I eavesdrop on the other parents.  Some of them are like me, wondering if they have a normal child who is just a little behind.  Some of them know for cerrtain that their child will never go to a normal school, be able to drive a car, or live and function on their own.  All of us are in limbo: waiting for the diagnosis or the label that will give us the instructions on how to plan for our child's future, our own futures.  Waiting for the other shoe to fall.  Waiting for a miracle.

The specialist tells me that Natalie is doing well.  I'm tempted to say that some days it doesn't feel like any progress has been made, but I don't want her to think that I have given up on my baby.  I smile and put on my brightest expectations.  I try to remember to take small bites of this sorrow, yet I find myself choking on crumbs.

The other parents are leaving.  Some children are crying.  My child is not.  She waves and hugs her specialist and we get into the car.

I offer to get a pizza and Natalie seems excited about it.  As Jason yells and curses at the geezer in the car in front of us, I sit and count the cracks in my heart.  A slight crack for the day that Nataile slept for 20 hours and awoke screaming then screamed for what seemed like a week.  A fissure for the countless times I have yelled at her out of frustration.  The Grand Canyon for the fact that my daughter cannot count to 10 or say her alphabet or even tell me she loves me.  And a thin, deep line for today when I realized that normal isn't an option. 

I crawl into bed.  I tell Jason I have a migraine and he takes charge of the kids for the rest of the afternoon.  He is a good man.  I don't think I'll make it through this without him.  He closes the door to our room and I cry from the core of my soul for my sweet baby, for the kids at the playgroup and their parents, for my own stupid, misguided plans.  Now my head really does hurt.
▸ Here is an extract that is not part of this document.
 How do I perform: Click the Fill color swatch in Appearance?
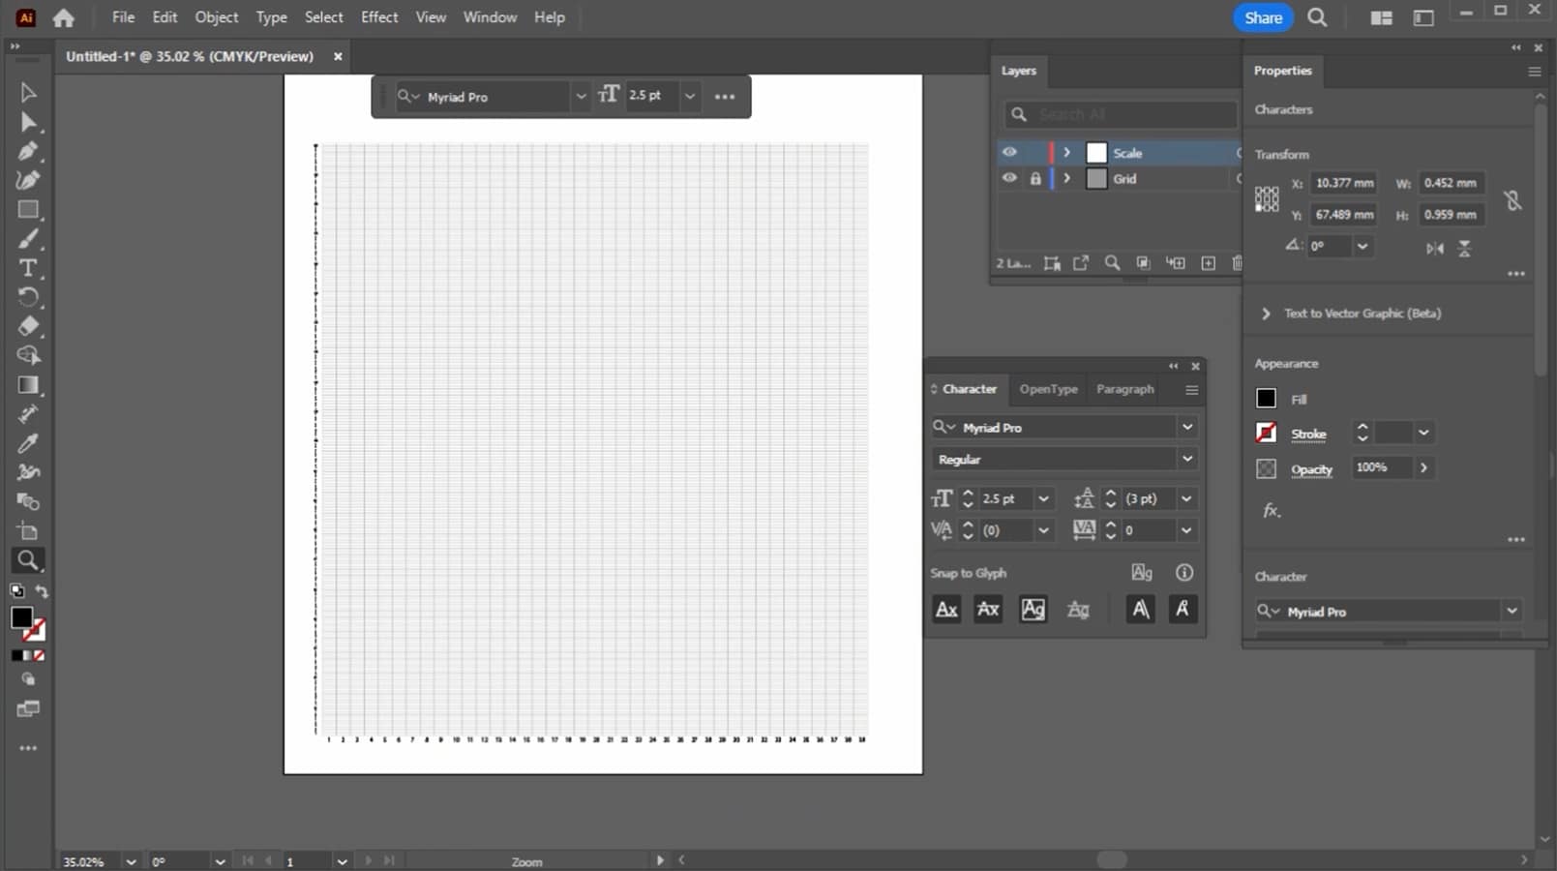point(1266,399)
I open the door and find an ice pack in the fridge.  Natalie comes in and I look at her.  She is so beautiful.  Such huge blue eyes and perfect blonde hair.  The others come tramping into my room.  They are so smart and full questions.  "Why does my head hurt?"  "Why have I been lying down?"  "What causes headaches?"  Natalie says nothing.  She only takes my forehead in her tiny hands and kisses it.  Those cracks in my heart so deep and wide, start to fill and all of a sudden my soul feels as if it is contented.  I realize that the my daughter, my family, the world, are not just as I think they should be, but they are miraculous none the less.